Golfe: Concertations franco-émiraties sur l’Iran


Publié dans le numéro 52 de la LettreM.

Le 20 juin, l’Elysée annonçait le déplacement à Téhéran du conseiller diplomatique du Président Emmanuel Macron, Emmanuel Bonne, pour des rencontres « de haut niveau » avec les responsables iraniens. La mission de l’émissaire présidentiel français, qui succédait à Téhéran au Ministre allemand des Affaires étrangères Heiko Maas, est de contribuer à « apaiser les tensions » dans le Golfe. A Téhéran, Bonne a surtout fait le point avec les responsables iraniens sur le devenir de l’accord nucléaire alors que les Iraniens faisaient savoir leur refus de prolonger le délai de 60 jours donné aux signataires européens de cet accord. Le 25 juin, le Président Macron s’entretenait au téléphone avec son homologue iranien Hassan Rouhani « pour éviter une escalade dangereuse » selon l’Elysée.
Pour la France, la désescalade est le leitmotiv de son action dans le Golfe actuellement. Abou Dhabi, partenaire de référence de Paris sur la zone, semble adhérer de plus en plus à cette action française.
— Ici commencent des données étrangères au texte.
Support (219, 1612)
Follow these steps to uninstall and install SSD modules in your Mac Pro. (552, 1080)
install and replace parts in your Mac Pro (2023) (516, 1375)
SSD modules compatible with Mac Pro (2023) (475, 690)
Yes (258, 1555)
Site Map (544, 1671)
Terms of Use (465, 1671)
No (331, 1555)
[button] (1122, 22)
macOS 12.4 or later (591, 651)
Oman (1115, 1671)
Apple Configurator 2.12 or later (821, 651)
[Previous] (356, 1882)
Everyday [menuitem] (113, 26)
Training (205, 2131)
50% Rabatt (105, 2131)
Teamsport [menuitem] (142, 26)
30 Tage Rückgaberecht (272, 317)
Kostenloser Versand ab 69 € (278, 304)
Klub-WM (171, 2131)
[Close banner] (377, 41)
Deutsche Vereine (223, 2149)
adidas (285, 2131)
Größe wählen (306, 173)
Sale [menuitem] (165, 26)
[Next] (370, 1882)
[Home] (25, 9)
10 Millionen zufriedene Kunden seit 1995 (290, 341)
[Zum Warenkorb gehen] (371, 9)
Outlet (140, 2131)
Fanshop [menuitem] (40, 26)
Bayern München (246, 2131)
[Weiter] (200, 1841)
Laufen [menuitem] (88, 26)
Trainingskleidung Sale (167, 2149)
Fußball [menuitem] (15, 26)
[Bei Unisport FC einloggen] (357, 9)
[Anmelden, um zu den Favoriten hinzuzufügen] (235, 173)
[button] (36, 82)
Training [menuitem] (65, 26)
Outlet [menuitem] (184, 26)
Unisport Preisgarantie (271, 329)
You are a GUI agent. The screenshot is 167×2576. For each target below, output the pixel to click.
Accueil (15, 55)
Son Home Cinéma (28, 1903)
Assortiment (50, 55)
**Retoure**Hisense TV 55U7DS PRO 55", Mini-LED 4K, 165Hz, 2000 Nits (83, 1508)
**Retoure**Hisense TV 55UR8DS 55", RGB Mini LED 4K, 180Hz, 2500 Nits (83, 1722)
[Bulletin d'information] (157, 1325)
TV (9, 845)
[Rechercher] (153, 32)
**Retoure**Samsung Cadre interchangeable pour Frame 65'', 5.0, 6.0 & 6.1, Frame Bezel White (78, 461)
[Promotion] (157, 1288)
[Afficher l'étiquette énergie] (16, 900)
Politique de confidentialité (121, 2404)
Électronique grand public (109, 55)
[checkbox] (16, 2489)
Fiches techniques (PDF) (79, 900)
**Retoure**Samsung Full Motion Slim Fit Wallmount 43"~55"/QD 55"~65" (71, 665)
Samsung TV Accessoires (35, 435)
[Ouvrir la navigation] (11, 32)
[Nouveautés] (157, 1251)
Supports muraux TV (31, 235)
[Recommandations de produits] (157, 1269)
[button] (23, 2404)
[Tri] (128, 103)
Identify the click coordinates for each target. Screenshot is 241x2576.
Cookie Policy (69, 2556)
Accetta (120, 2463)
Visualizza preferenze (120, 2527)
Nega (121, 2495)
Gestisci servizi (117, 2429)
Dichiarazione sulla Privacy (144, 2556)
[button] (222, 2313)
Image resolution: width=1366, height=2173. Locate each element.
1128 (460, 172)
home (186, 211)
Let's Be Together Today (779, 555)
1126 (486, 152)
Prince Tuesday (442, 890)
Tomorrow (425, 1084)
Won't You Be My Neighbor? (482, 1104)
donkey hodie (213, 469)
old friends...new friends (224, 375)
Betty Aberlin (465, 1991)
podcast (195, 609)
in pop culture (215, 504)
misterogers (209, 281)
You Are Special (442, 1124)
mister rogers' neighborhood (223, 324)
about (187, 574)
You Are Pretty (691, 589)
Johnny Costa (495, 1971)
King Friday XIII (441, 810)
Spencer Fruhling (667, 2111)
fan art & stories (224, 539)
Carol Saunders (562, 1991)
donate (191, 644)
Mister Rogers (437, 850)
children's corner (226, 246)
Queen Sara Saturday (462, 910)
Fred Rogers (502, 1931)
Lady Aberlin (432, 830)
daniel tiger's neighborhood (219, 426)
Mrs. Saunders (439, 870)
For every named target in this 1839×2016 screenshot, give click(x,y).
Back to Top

Le 18 juin, la veille du déplacement de Bonne à Téhéran, le prince héritier d’Abou Dhabi et vice-commandant des Forces armées émiraties cheikh Mohammad Ben Zayed Al Nahyan s’entretenait au téléphone avec le Président Emmanuel Macron, alors que son frère et Ministre des Affaires étrangères cheikh Abdullah Ben Zayed Al Nahyan se trouvait quant à lui en France. Les 19 et 20 juin, le Ministre d’Etat aux Affaires étrangères Anwar Gargash prenait le relais de son chef à Paris. L’Iran et la stabilité régionale étaient au cœur de ces entretiens franco-émiratis.

En pleine tension, la France tente d’instaurer un forum de désescalade dans la région avec comme objectif concret et immédiat la garantie d’une libre circulation du trafic maritime dans le détroit d’Ormuz. Les propos du Président Donald Trump sur la prise en charge de la sécurité du trafic maritime dans ce détroit par les principaux bénéficiaires donnent une autre dimension à cette ambition française.

Malgré leur proximité, le prince héritier d’Abou Dhabi cheikh Mohammad Ben Zayed Al Nahyan et le prince héritier saoudien Mohammad Ben Salman Ben Abdulaziz ne sont pas en parfaite harmonie sur tous les aspects de la guerre au Yémen, avec la promotion chacun de projets politiques différents, comme ils ont des lectures différentes aussi sur des questions spécifiques liées au dossier de la Syrie et sur la sécurité de la Mer Rouge et de la Corne de l’Afrique. Sur l’Iran aussi, des divergences de vues commencent à apparaître entre les deux hommes avec l’alignement de MBS sur l’axe Netanyahu-Bolton et le rapprochement de MBZ de la vision française.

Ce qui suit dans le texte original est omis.